If you find anything in the W.H. Allen archives I'd be interested to hear of it, but I'd be very surprised if they kept engineering records to the level of detail that you're looking for.
#55521, "RE: Sirocco Motors." In response to Reply # 3
I suspect you're right - and the archive search has been unhelpful thus far. It feels like it's the sort of thing that might appear in a period catalogue, or if there was any operators manual for such a device.
#55522, "RE: Sirocco Motors." In response to Reply # 4
Hi Nick. Can I suggest that a motor of twice the power would be 1.414 times the physical size? The reasoning is that obviously putting 2 motors end to end would double the length and double the power. Likewise going to twice the diameter would double the circumference of the rotor, thus the surface area for the magnetic reaction between the rotor and the stator and so would also double the power. But as each of these offers poor proportions what would be more likely is to use 1.4x length times 1.4x diameter when one wants to get 2x power.
#55523, "RE: Sirocco Motors." In response to Reply # 5
just measured the sizes of my tin cast motors in 1/100: 20 inch sirocco fans: length 6,5 mm x 5,5 mm dia. 30/35 inch sirocco fans: length 9 mm x 8 mm dia.
My own estimations from my TTSM 1 book drawings (David Cotgreave, Bob Read), photographs, Andrews notebook, etc. copied by myself in scale 1/100: 10 inch sirocco fans, motor 0,75 BHP: length 4,5 mm x 4 mm dia. 20 inch sirocco fans, motor 2,5 BHP: length 6,5 mm x 5,5 mm dia. 30 inch sirocco fans, motor 6 BHP, some 7,5 BHP: length 8 mm x 7,5 mm dia. 35 inch sirocco fans, motor 10 BHP: length 9,5 mm x 8,5 mm dia.
As these are all estimations, I built the single 10 inch fan motor scratch, one tin cast for 20 inch fan motors and one tin cast mold size for both the 30 and 35 inch motors.
With same length to diameter proportions, I would say, the power in BHP should be about proportional to the volume or weight of the motor, that means 2 x length/dia. = 8 x power, so lets check the above estimations: 10 inch sirocco fans, motor 0,75 BHP: 42% size = length 4 mm x 3,6 mm dia. 20 inch sirocco fans, motor 2,5 BHP: 63% size = lengh 6 mm x 5,4 mm dia. 30 inch sirocco fans, motor 6 BHP: 84% size = length 8 mm x 7,2 mm dia. 35 inch sirocco fans, motor 10 BHP: 100% size = length 9,5 mm x 8,5 mm dia.
I hope, this site keeps alive in discussions, etc., so this is only my estimation on this subject.
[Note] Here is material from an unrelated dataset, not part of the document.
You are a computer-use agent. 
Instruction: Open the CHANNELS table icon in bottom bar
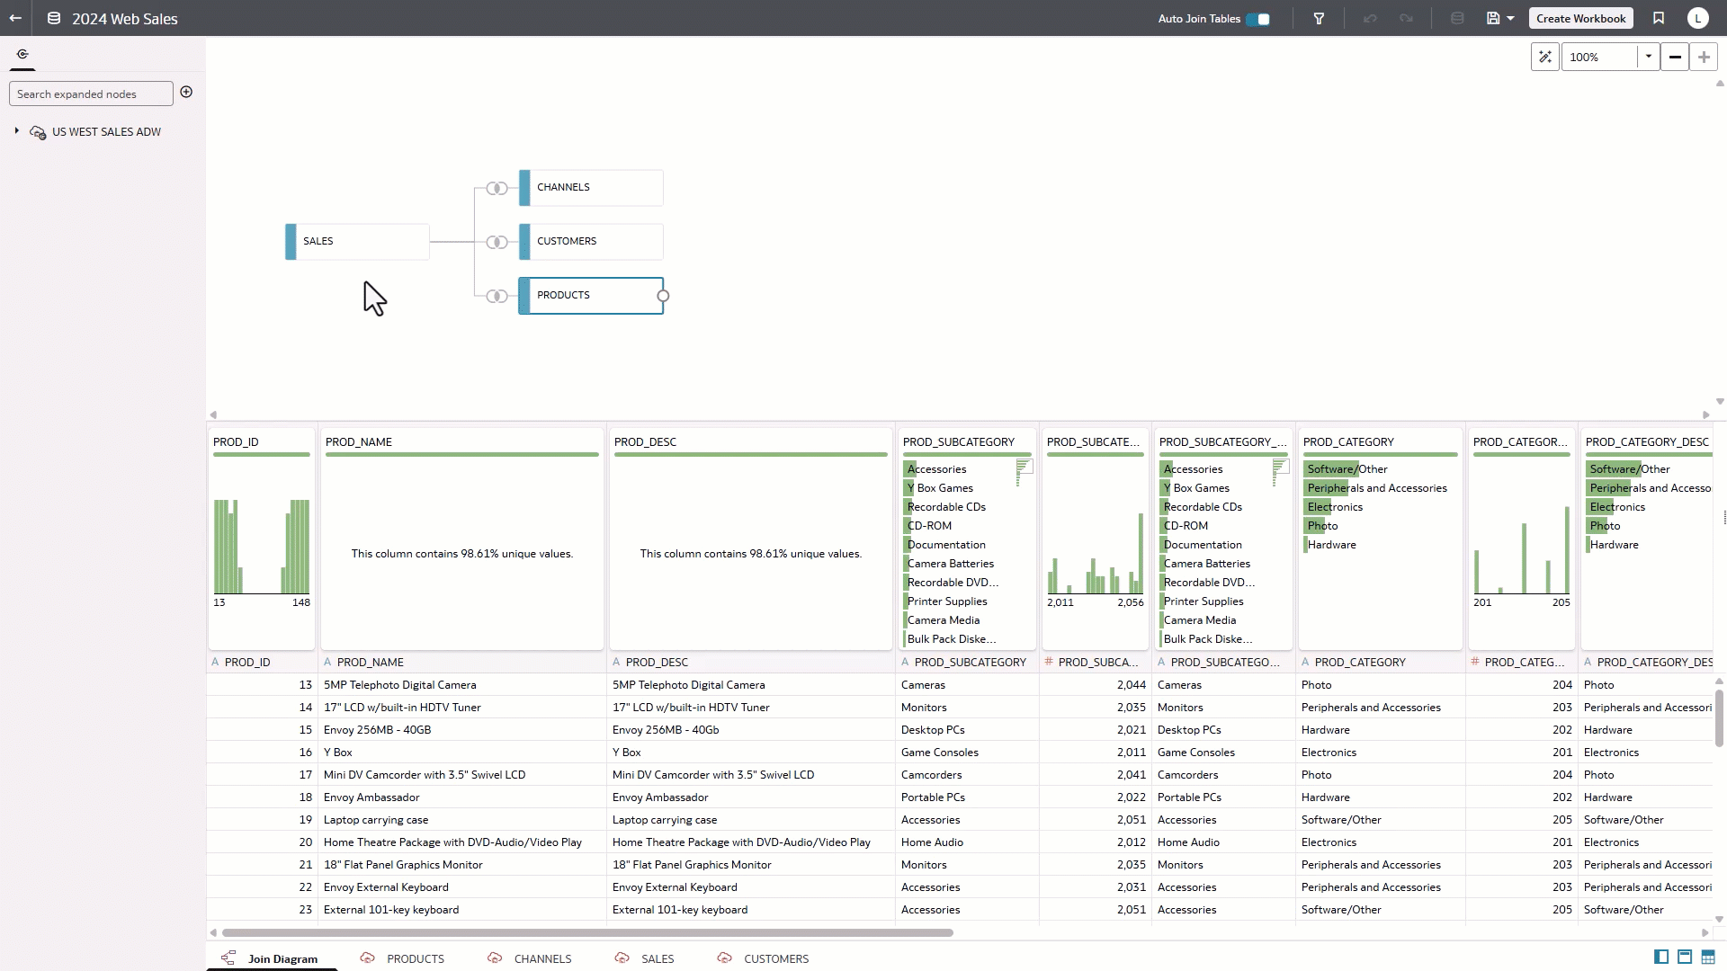click(x=495, y=958)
#55526, "RE: Sirocco Motors." In response to Reply # 7
Hi Nick and Bill,
I thought about our above thoughts and some differences. There are two formulas:
Mine is: weight or volume of motor is proportional to power. For same proportions: dimension times three = proportional to power.
About Bill's thought: "The reasoning is that obviously putting 2 motors end to end would double the length and double the power." Agreed, double weight = double power.
But going twice the diameter with same length would be 4 x volume, weight and power. A motor of 1,4 x length and 1,4 x diameter = 1,4 times three = 2,744 x power. Or 2 x length and 2 x diameter = 8 x power.
With Bill's formula (dimension times two = proportional to power), a smaller motor would have a much better power to weight ratio, and I think, the power should be roughly about proportional to the weight.
I hope, this clarifies the different thoughts. It's not an exact formula, as different motor sizes could also be technically internally different, etc., etc., and I am no expert on electric motors.